Schlüsselfragen sind immer Schlüsselfragen. Denn daran entscheidet sich, wer reinkommt und wer nicht. Und vor allem: Wer es selbst bestimmen kann, ohne immer jemand anderen fragen zu müssen. In der Kirche ist das genauso wie in der Firma oder im Verein. Und wo es um Schlüsselfragen geht, sind Schlüsselfiguren meist nicht weit. Einer dieser Schlüsselfiguren sind wir eben begegnet: Simon Petrus. Auf diesen Felsen will Jesus seine Kirche bauen. Und die Schlüssel zum Himmelreich gibt’s obendrauf. Auch hier: Schlüsselfragen sind offensichtlich Schlüsselfragen.

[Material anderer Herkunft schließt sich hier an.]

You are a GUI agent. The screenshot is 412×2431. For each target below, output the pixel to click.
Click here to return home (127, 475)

Wie auch immer es damals anfing, wie auch immer Jesus das Fels-Sein und den Schlüsseldienst des Petrus verstanden haben mag – was daraus auch geworden ist, können wir in der Kuppel der Peterskirche in Rom sehen. In riesigen Buchstaben steht das Jesus-Wort dort zu lesen. Es ist der in Stein gehauene Machtanspruch der Päpste, die sich von jeher auf diesen Auftrag Jesu berufen. Doch auch wenn man Petrus ehrlicherweise nicht als den ersten Papst bezeichnen kann, hat sich das Papsttum historisch doch von ihm her entwickelt. Und nicht nur das.

Keine vier Jahrhunderte dauerte es, da war die Kirche zur Staatskirche geworden und ihre Amtsträger zu Beamten. Wie schnell wurde Politik gemacht. Wie oft wurden plötzlich Dinge entschieden, von denen man sich schon fragen kann: Was haben die eigentlich mit dem Evangelium zu tun? Wie oft wurden – und werden auch heute noch – Menschen ausgeschlossen: Menschen, die mit ihren Fragen quer kommen. Menschen, die bestimmten moralischen Ansprüchen nicht genügen. Das Schloss ist zu, der Schlüssel in mächtigen Händen. Ob das so gemeint war? Dieser Frage muss man sich stellen.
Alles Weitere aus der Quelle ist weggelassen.